Most other files you will find come in this format. Since you’ll probably be downloading a lot of free stuff from other sources, it’s a good idea to familiarize yourself with this one. You could go through the extraction process of ZIP folders, however often times the proper folder you need, isn’t the first one visible inside the zip folder, which means there is no guarantee that your content will go into the right place. Plus you tend to fill up your DAZ content folder with readme files and that can get annoying. So the method that has been developed is the following:
- Locate your DAZ content folder. Generally it can be found by going to My Computer > Local C: > Program Files > DAZ > Studio > content. In the content folder you should see another folder called “runtime”. This is where you want to be. Don’t click on the runtime folder, just hang out there in the content folder for now.
- Locate the content you want to install. It may have been saved to My Documents > Downloads, or maybe you saved it somewhere else. In either case, find it and open the zip file until you locate a “runtime” folder inside.
- Select the runtime folder in the zipped file, then right-click and select copy. Then go back to the DAZ content folder and right click in any of the white space, then select paste. Windows will ask you if you want to replace the runtime folder already in there, say yes (you won’t lose any of your other files). Allow it to continue until it is finished.
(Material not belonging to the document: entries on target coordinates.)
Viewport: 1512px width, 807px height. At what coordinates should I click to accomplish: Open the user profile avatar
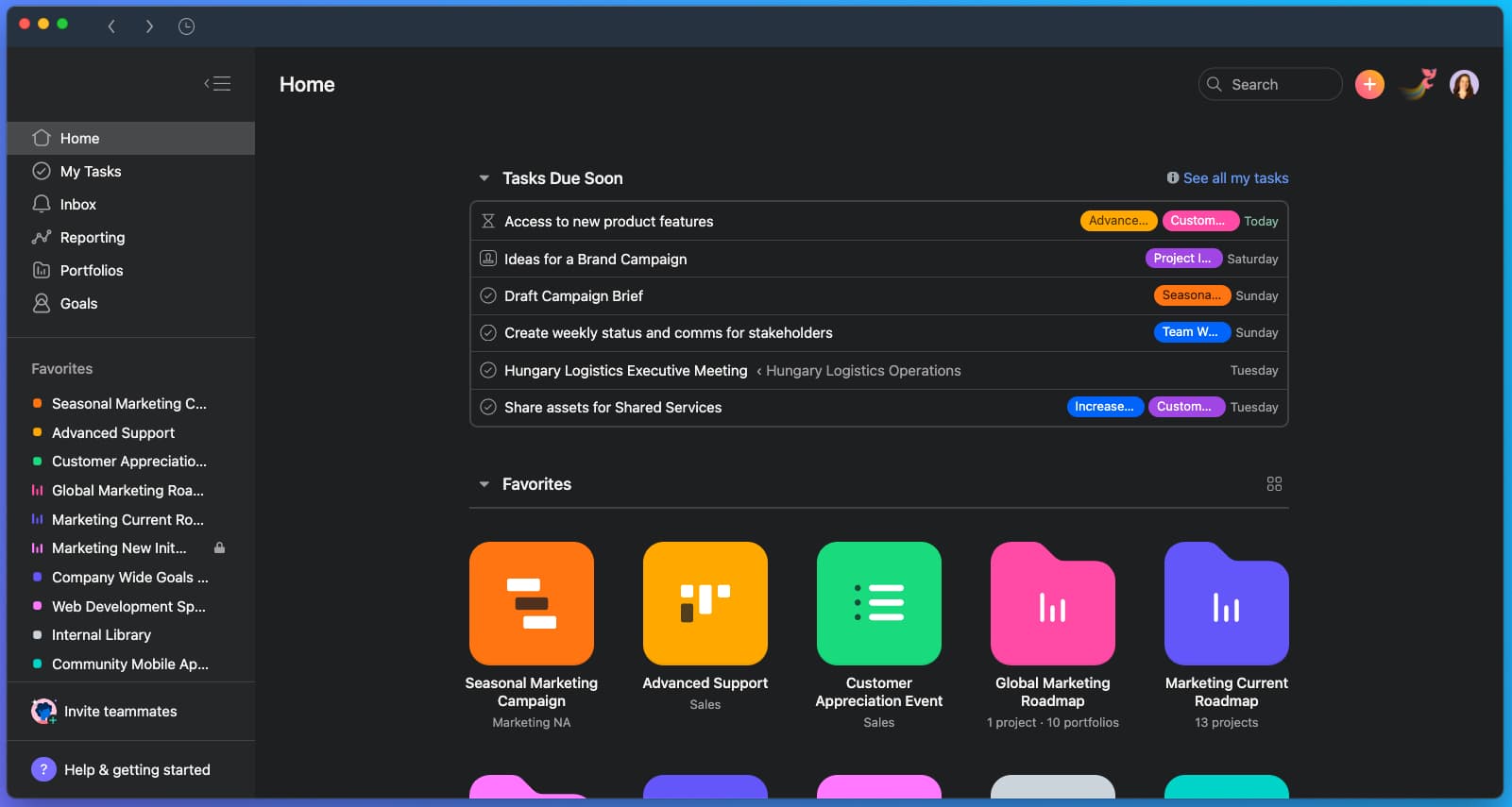[x=1464, y=85]
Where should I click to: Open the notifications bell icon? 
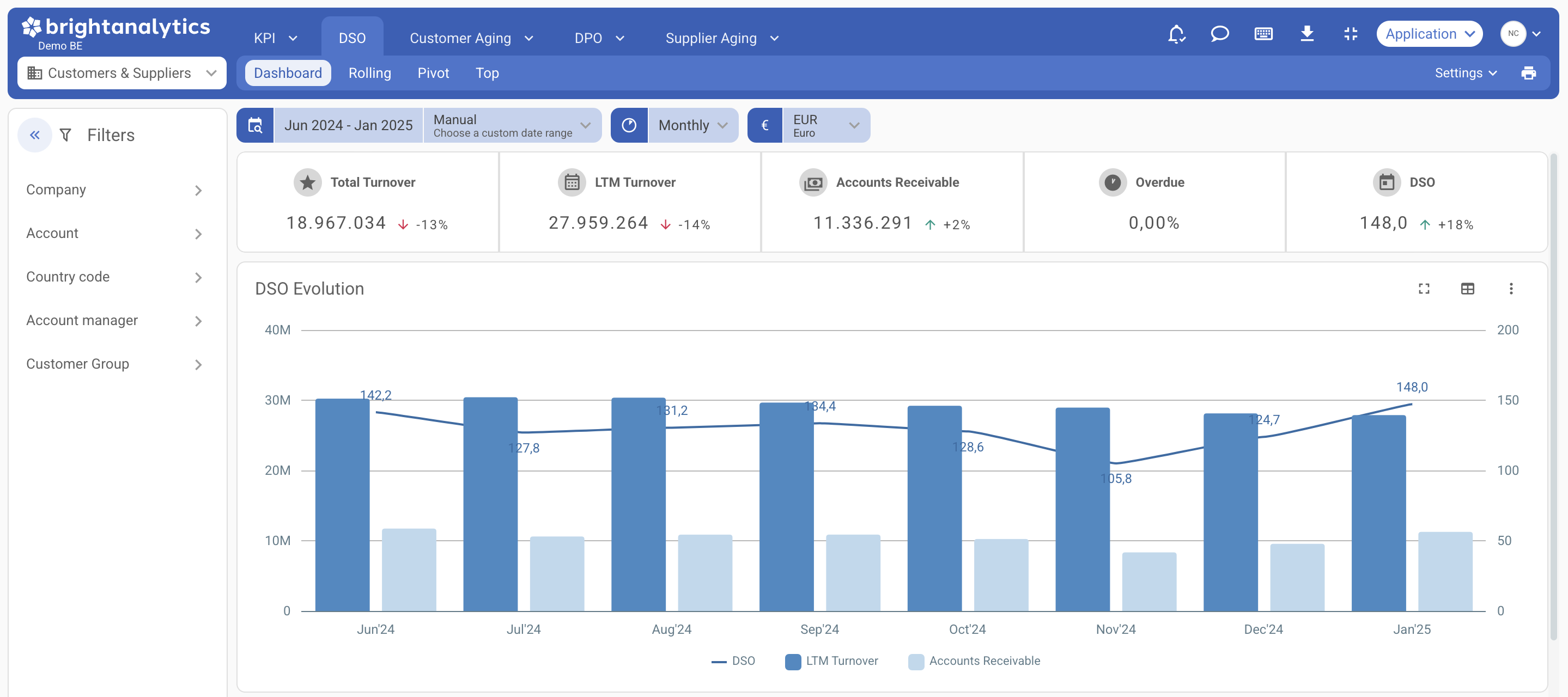click(x=1176, y=34)
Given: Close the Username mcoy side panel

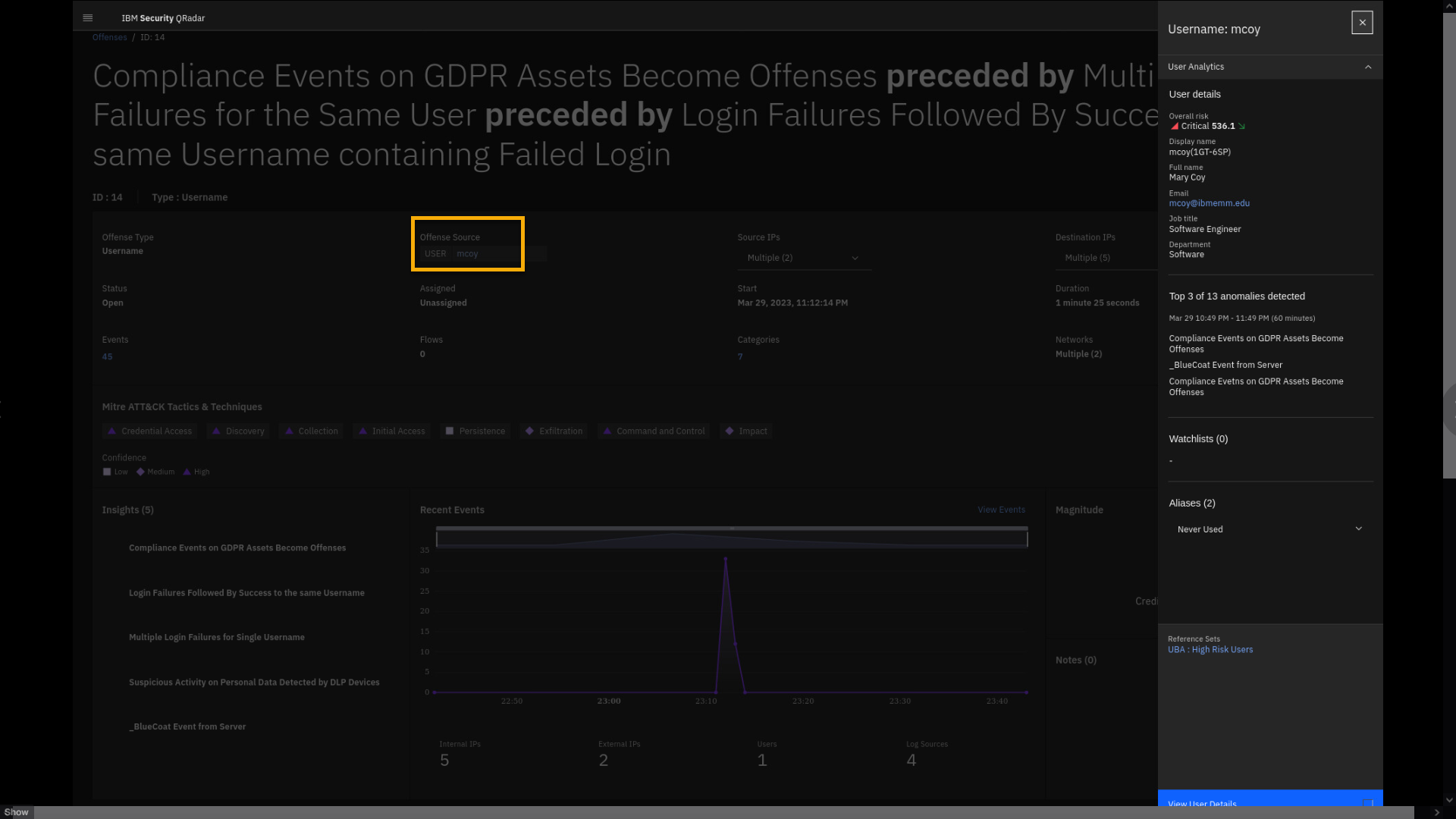Looking at the screenshot, I should point(1362,23).
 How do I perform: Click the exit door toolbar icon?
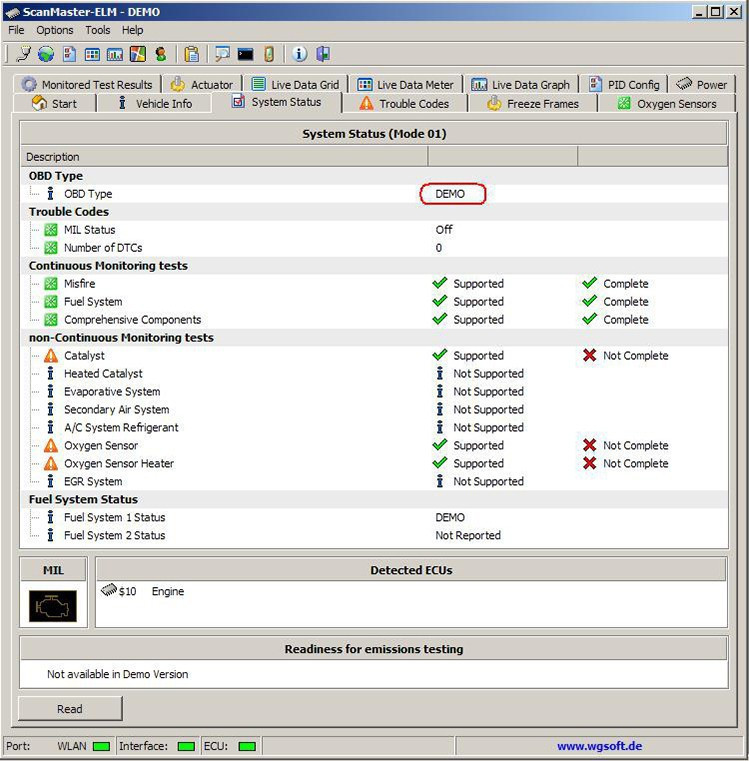pos(323,54)
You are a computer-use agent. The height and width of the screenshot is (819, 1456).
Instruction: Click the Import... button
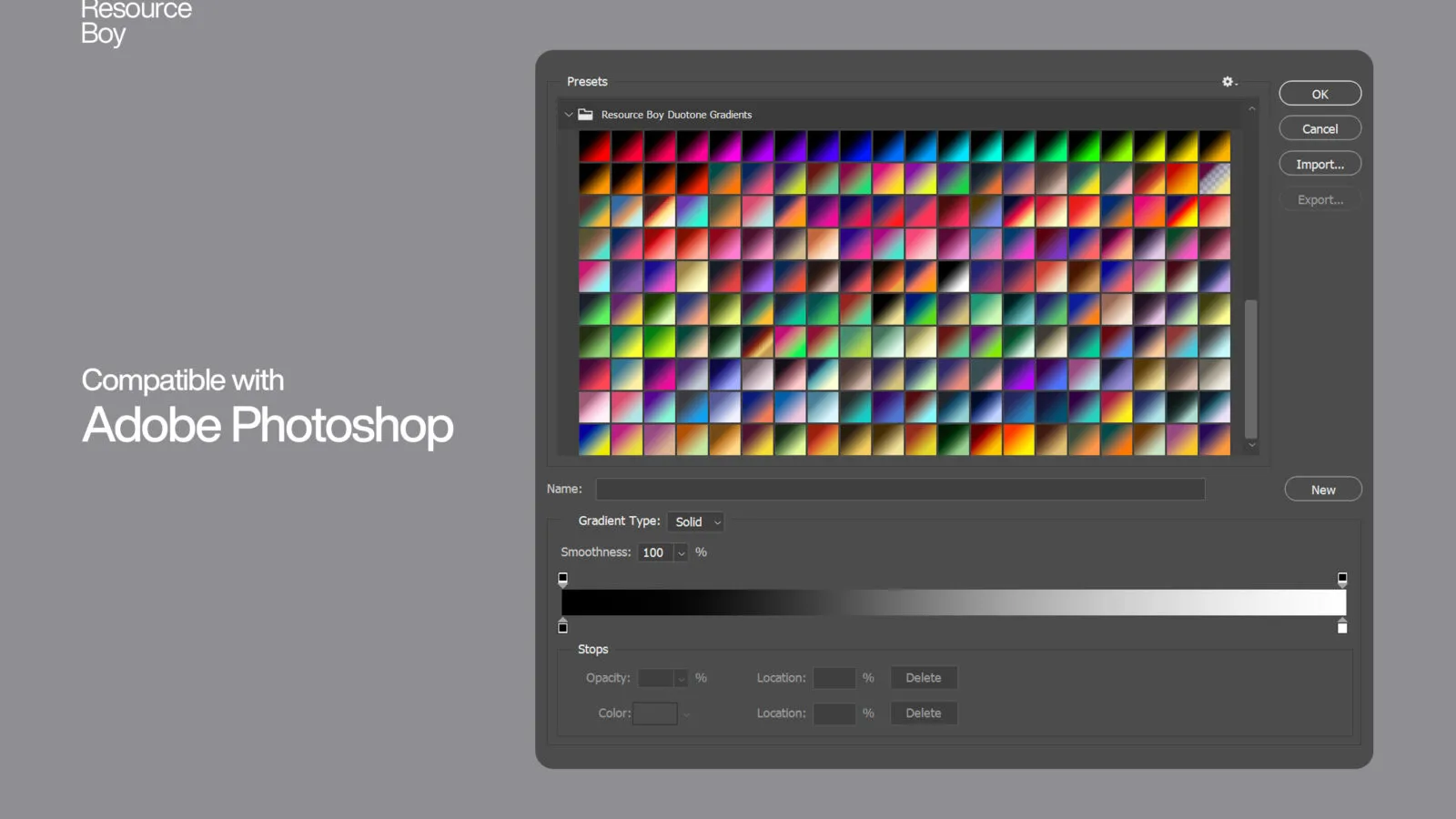pos(1320,165)
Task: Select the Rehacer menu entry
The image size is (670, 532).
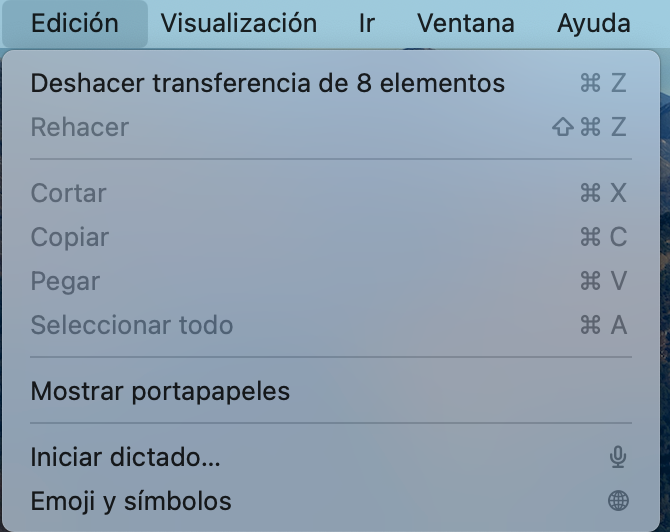Action: coord(331,127)
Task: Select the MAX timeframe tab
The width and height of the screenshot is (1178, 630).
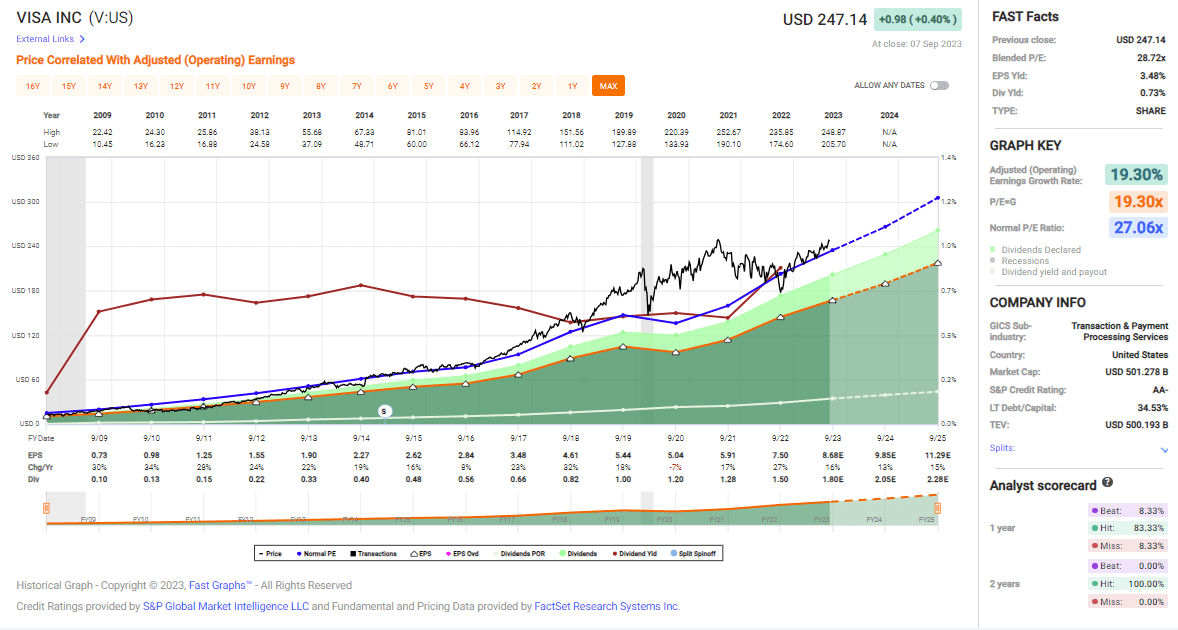Action: (608, 86)
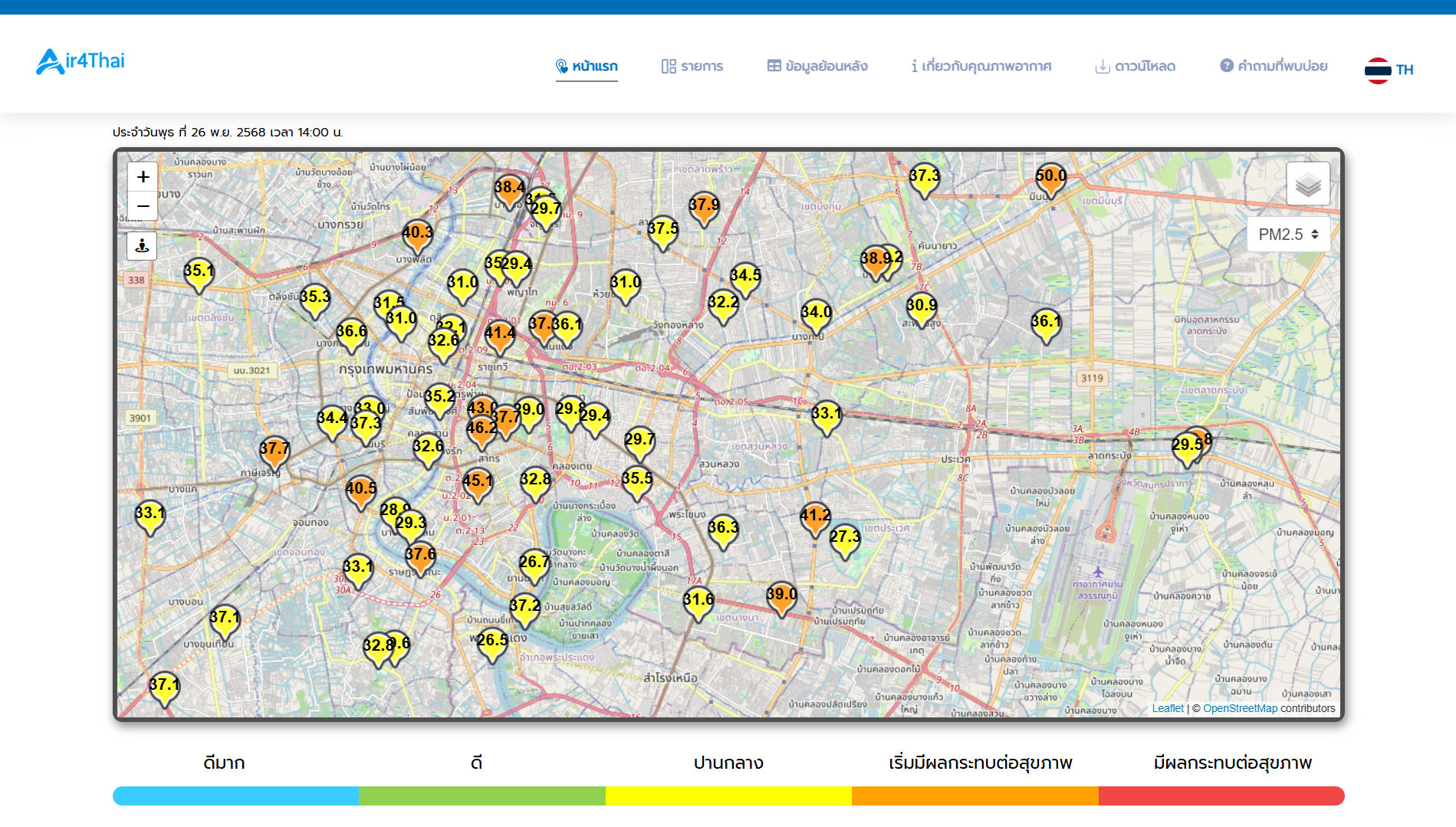The width and height of the screenshot is (1456, 827).
Task: Zoom in on the map
Action: pos(143,177)
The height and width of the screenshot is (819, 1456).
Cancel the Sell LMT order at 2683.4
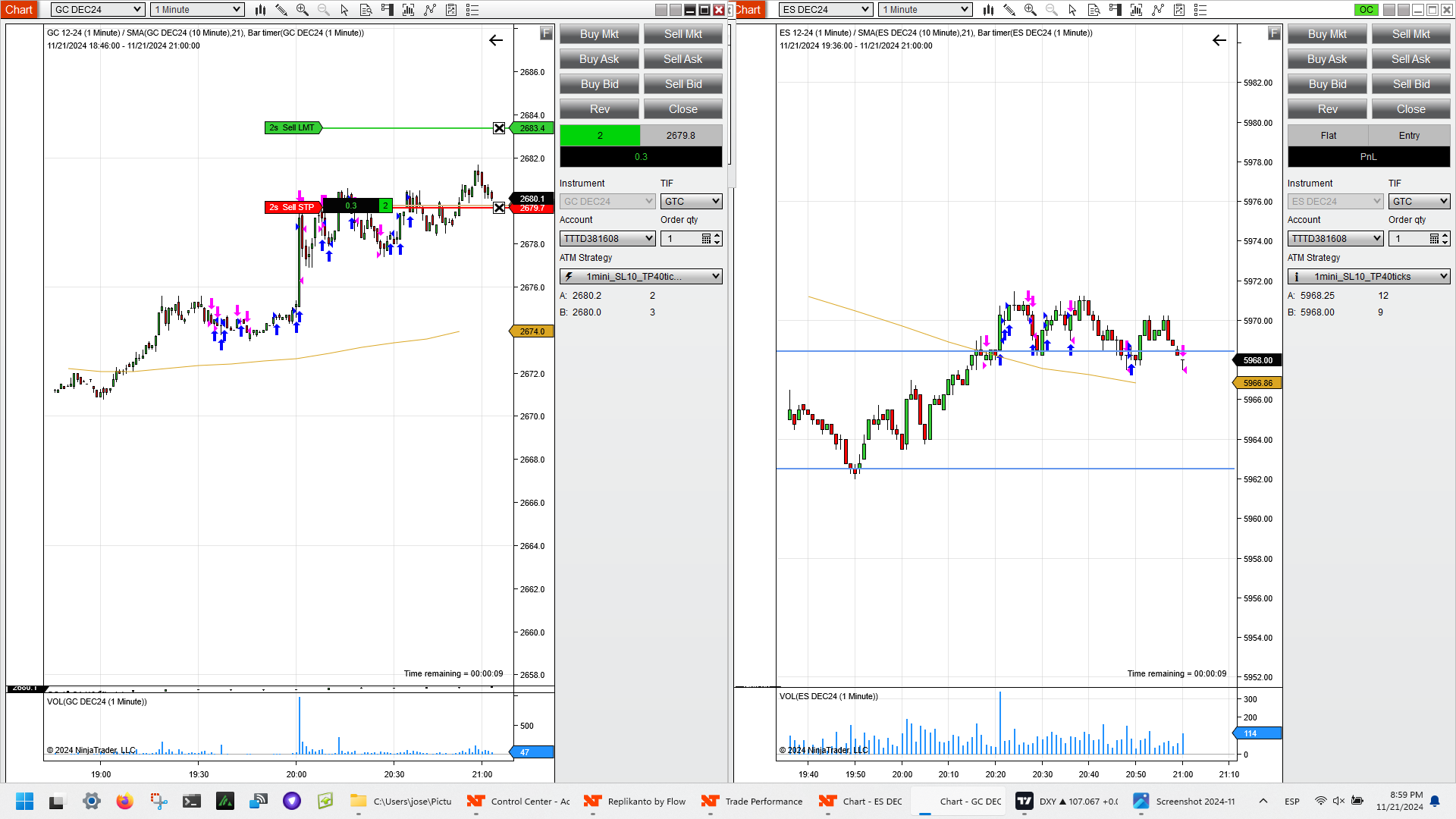tap(499, 128)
And you’re done; now your content is available for use.
This is your content tab when using DAZ Studio. Notice how some of the things listed don’t have names that represent what you just installed?
While this has nothing to do with installing content, it is important to mention that the new file you installed might not be labeled the way you expect it to be. Oftentimes products are listed in the content window based on their creator, not necessarily what the object was. So it may take some searching to actually locate what you just installed.
It’s a good practice to take a quick glance through the folders in the original zip file so you know what names to look for. And there will be many instances where something didn’t, or couldn’t, install properly. Usually this happens when you install content intended for older versions of DAZ Studio and Poser. It was found that it’s easier to just delete the prop rather than try to find a way to get it to work. These are complex programs with lots of folders filled with content. Proceed at your own risk.
This is the message you’ll get if you try to delete something while using DAZ Studio. It doesn’t just remove it from the program, it will remove it from your computer as well, making it an effective method for ‘uninstalling’ content.
The best ways to uninstall content are by using the install manager or the uninstall link in your start menu. If you don’t have either of those, then you’ll need to physically go into the DAZ folder to delete what you don’t want.
Basically just head back into the content folder and start looking around. You may have to reference the original Zip file (if you still have it) to see exactly what was installed.
You can also delete something from within DAZ Studio by right clicking the object and going to ‘delete’. It will prompt you with a dialogue box that asks if you want to delete the file. In this instance you could delete as you go, rather than needing to hunt it down in the DAZ folder. Be mindful not to delete things that you don’t know the purpose of. Many objects and figures have multiple pieces and if you delete any one of them it will cause the overall content to fail. So, try to stick with things you are certain you don’t need. Also be aware that some deleted content may still appear in your content window.